Given problem: Reproduce verbatim everything in the records from the line containing "Viewport: 1008px width, 721px" down to the end of the records, leaving out the pictures.
--- Records provided ---
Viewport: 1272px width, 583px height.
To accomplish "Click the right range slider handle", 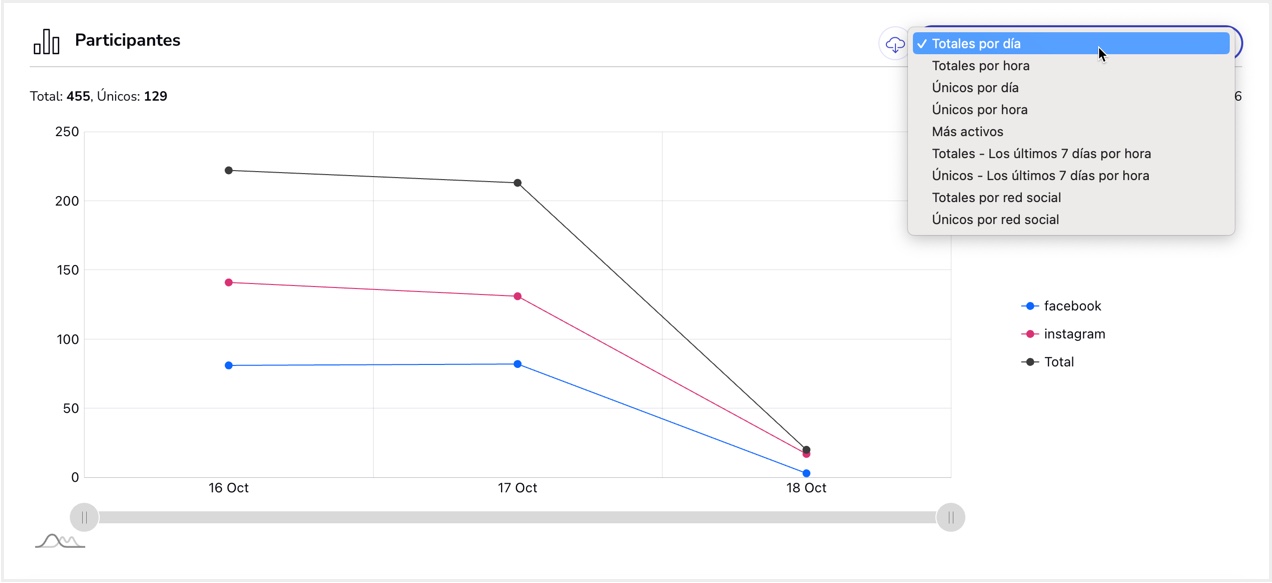I will coord(950,517).
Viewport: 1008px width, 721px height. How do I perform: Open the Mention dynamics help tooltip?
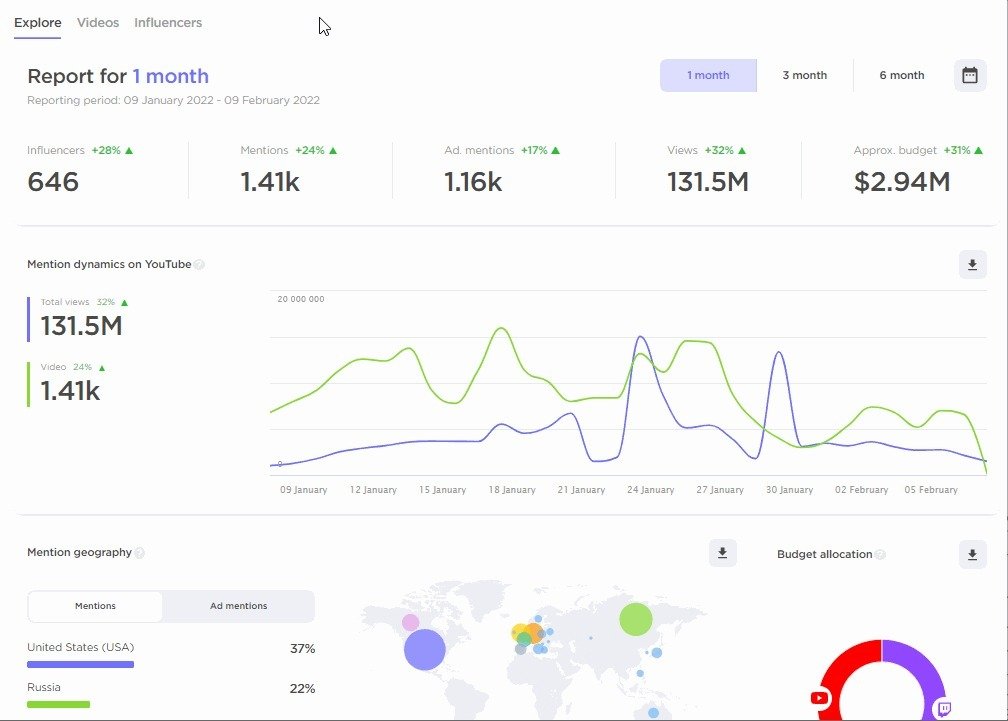coord(199,264)
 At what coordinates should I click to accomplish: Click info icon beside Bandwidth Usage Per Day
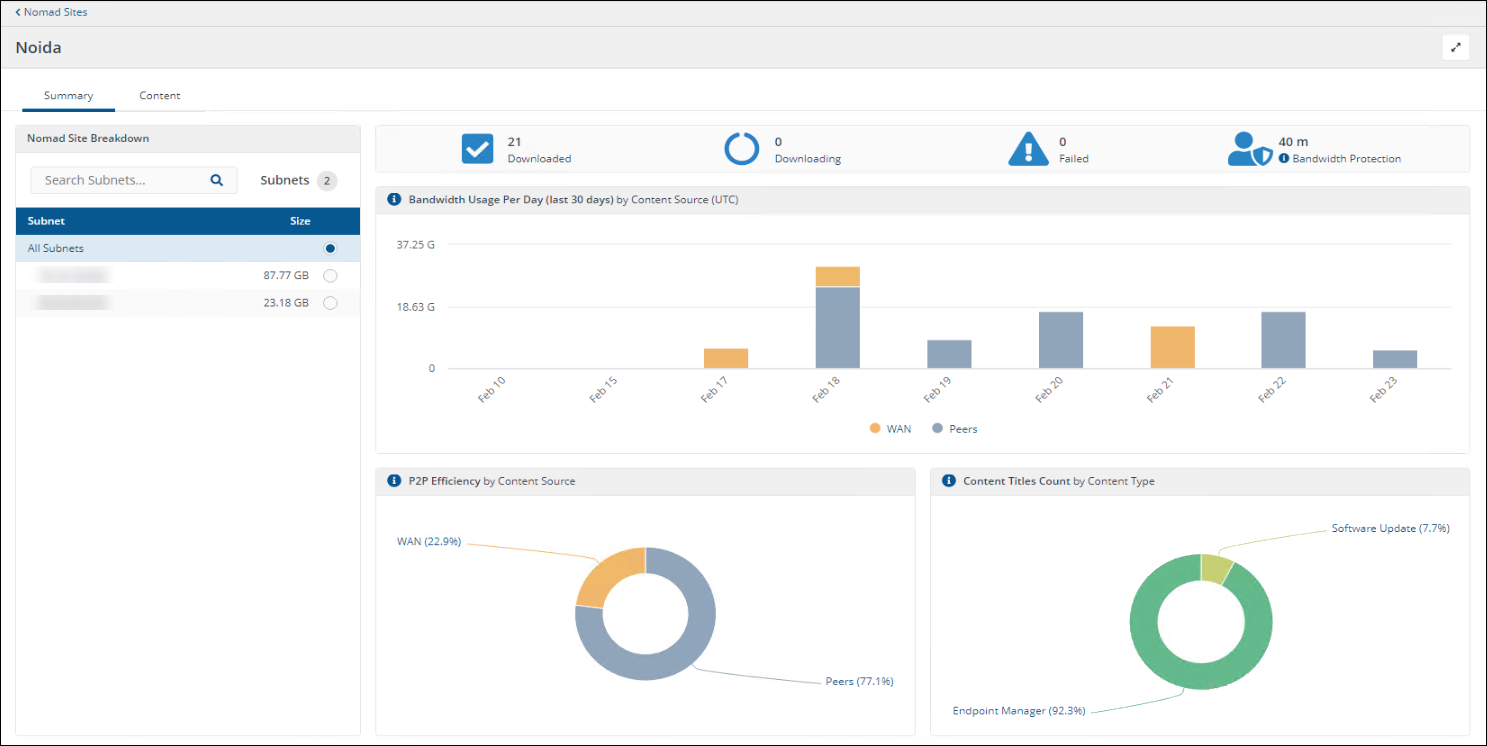click(x=394, y=200)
---
Result for this task:
Viewport: 1008px width, 721px height. How do I perform: Open the Mention dynamics help tooltip?
coord(199,264)
 At what coordinates should I click to accomplish: Click info icon beside Bandwidth Usage Per Day
click(x=394, y=200)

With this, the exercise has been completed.